Pharmacokinetic data
- Protein binding: 20–30%
- Metabolism: liver
- Elimination half-life: 3–4 hours

Identifiers
- IUPAC name (2S)-2-[2-[[(2S)-1-hydroxybutan-2-yl]amino]ethylamino]butan-1-ol;
- CAS Number: 74-55-5 ;
- PubChem CID: 14052;
- DrugBank: DB00330;
- ChemSpider: 13433;
- UNII: 8G167061QZ;
- KEGG: D07925;
- ChEBI: CHEBI:4877;
- ChEMBL: ChEMBL44884;
- CompTox Dashboard (EPA): DTXSID8023006 ;
- ECHA InfoCard: 100.000.737

Chemical and physical data
- Formula: C_{10}H_{24}N_{2}O_{2}
- Molar mass: 204.314 g·mol^{−1}
- 3D model (JSmol): Interactive image;
- SMILES CC[C@@H](CO)NCCN[C@@H](CC)CO;
- InChI InChI=1S/C10H24N2O2/c1-3-9(7-13)11-5-6-12-10(4-2)8-14/h9-14H,3-8H2,1-2H3/t9-,10-/m0/s1; Key:AEUTYOVWOVBAKS-UWVGGRQHSA-N;

= Ethambutol =

Chemical compound

Ethambutol (EMB, E) is a medication primarily used to treat tuberculosis. It is usually given in combination with other tuberculosis medications, such as isoniazid, rifampicin and pyrazinamide. It may also be used to treat Mycobacterium avium complex, and Mycobacterium kansasii. It is taken by mouth.

Things to do —
a) Summarize the ethambutol text in two sentences.
b) Please carry on the ethambutol text from the point where it stops.

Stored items
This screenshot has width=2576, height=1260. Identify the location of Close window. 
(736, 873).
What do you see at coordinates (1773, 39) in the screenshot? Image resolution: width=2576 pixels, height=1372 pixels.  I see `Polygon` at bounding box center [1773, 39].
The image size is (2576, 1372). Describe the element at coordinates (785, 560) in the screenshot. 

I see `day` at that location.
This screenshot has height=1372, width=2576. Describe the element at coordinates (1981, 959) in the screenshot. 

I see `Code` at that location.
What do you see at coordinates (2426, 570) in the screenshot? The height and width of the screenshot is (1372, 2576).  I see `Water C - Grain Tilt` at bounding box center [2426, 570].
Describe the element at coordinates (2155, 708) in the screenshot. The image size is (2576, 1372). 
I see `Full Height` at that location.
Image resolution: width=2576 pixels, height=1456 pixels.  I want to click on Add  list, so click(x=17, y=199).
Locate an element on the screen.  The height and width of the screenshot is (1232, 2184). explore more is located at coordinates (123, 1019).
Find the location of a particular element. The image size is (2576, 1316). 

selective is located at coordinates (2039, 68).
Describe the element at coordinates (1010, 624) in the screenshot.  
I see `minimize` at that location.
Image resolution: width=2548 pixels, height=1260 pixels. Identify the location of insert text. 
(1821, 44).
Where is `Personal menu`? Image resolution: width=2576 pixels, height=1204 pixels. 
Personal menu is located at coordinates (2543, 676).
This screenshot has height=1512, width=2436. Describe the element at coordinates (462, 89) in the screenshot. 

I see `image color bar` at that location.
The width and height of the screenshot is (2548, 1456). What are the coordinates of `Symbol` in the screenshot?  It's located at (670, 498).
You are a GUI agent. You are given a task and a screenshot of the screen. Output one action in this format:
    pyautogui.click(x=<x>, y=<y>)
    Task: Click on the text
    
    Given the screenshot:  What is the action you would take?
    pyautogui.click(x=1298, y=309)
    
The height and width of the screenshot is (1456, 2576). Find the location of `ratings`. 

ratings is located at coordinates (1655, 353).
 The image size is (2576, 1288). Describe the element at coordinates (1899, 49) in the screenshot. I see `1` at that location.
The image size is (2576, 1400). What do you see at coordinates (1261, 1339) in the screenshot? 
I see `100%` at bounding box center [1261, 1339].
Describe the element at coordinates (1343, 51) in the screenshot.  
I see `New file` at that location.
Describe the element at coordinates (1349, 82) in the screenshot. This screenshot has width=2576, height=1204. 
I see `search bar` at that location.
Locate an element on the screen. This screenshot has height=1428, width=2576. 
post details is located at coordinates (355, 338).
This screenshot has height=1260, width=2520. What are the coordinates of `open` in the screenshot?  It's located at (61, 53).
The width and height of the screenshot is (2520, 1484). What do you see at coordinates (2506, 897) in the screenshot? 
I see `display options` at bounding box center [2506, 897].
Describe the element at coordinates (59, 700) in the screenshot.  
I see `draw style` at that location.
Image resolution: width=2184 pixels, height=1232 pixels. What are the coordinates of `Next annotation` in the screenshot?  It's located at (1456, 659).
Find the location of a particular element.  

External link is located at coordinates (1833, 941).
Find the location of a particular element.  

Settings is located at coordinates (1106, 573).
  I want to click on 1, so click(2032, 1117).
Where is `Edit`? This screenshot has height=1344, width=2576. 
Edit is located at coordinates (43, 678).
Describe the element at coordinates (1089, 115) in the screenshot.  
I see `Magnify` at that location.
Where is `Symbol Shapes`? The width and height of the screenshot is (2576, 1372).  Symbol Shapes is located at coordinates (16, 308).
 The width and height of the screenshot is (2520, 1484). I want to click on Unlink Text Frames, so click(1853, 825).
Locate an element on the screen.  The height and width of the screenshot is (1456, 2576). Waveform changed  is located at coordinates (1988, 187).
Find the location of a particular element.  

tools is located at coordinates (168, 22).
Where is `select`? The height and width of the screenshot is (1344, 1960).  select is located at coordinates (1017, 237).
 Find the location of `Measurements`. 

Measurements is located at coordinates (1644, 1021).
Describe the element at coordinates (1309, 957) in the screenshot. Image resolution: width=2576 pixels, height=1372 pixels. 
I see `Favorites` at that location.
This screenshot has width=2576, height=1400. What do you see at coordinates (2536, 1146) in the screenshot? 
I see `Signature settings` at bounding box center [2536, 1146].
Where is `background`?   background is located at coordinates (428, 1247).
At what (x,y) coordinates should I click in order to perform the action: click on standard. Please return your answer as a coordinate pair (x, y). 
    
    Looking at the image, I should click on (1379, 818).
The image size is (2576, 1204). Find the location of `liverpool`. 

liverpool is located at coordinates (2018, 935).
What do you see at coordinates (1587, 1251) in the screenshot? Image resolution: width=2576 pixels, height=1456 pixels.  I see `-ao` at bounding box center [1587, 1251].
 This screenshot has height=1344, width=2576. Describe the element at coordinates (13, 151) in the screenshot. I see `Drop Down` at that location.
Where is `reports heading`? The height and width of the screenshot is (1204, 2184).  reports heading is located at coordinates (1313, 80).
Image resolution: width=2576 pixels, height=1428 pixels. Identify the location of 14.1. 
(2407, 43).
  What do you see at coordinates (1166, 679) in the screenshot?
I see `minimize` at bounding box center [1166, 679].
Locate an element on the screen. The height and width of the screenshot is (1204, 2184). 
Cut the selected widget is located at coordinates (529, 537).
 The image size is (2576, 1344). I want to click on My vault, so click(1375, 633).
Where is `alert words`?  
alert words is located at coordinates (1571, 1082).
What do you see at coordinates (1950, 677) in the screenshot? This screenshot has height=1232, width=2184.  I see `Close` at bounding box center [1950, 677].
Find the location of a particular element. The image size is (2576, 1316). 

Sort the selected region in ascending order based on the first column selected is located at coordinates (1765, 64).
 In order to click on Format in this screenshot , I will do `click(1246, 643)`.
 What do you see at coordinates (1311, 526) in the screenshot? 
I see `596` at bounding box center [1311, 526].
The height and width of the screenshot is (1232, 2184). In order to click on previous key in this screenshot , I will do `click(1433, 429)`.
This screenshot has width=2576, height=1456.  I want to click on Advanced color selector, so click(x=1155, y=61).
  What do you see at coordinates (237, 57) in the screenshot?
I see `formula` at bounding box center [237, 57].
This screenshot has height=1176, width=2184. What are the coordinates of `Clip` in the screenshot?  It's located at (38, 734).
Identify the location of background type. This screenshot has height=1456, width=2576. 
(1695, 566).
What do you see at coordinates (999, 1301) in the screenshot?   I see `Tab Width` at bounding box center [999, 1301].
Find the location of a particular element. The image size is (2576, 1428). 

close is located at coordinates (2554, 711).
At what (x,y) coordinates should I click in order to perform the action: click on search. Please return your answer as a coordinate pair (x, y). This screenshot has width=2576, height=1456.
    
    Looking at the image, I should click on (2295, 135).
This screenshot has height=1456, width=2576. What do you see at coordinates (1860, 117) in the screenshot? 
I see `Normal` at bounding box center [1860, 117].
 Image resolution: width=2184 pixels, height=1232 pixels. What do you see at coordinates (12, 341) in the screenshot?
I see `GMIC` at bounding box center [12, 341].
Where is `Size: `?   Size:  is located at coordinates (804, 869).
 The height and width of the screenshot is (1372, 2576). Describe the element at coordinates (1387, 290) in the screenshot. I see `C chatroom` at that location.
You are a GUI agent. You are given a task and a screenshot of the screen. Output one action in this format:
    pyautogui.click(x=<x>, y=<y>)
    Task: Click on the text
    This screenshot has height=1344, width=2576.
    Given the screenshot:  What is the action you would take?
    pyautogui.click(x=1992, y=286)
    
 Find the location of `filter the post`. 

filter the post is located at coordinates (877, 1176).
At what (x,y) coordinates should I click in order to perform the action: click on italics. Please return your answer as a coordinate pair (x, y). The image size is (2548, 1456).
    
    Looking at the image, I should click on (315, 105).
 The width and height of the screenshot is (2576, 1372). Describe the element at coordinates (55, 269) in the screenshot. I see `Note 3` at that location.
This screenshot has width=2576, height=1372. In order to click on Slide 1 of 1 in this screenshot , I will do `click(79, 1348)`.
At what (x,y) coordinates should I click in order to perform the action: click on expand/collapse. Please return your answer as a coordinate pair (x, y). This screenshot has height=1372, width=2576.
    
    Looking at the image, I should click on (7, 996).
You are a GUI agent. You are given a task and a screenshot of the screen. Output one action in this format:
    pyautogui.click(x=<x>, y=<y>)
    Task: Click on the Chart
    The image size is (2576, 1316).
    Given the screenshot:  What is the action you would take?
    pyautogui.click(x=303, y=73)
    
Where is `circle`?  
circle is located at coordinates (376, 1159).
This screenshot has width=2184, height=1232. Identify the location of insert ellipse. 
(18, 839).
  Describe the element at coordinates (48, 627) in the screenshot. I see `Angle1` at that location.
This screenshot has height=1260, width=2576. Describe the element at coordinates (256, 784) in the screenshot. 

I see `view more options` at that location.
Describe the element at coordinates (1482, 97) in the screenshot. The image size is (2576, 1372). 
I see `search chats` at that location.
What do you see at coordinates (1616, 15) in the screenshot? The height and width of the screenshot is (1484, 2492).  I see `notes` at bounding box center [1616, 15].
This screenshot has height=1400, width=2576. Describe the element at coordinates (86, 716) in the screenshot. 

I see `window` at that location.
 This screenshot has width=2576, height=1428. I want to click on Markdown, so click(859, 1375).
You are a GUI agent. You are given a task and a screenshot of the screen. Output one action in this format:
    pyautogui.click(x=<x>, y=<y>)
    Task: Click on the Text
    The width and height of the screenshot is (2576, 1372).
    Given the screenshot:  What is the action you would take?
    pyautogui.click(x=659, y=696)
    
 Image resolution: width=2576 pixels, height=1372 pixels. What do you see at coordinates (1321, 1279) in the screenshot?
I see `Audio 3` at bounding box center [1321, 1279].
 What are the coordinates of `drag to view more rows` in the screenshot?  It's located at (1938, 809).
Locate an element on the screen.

Answers —
a) Ethambutol is a medication taken by mouth and used mainly to treat tuberculosis, usually together with other tuberculosis drugs such as isoniazid, rifampicin and pyrazinamide. It may also be used against Mycobacterium avium complex and Mycobacterium kansasii, and its listed data include 20–30% protein binding, metabolism in the liver and an elimination half-life of 3–4 hours.

b)
Common side effects include problems with vision, joint pain, nausea, headaches, and feeling tired. Other side effects include liver problems and allergic reactions. It is not recommended in people with optic neuritis, significant kidney problems, or under the age of five. Use during pregnancy or breastfeeding has not been found to cause harm. In the United States the FDA has raised concerns about eye issues in the baby if used during pregnancy. Ethambutol is believed to work by interfering with the bacteria's metabolism.

Ethambutol was discovered in 1961. It is on the World Health Organization's List of Essential Medicines and is available as a generic medication.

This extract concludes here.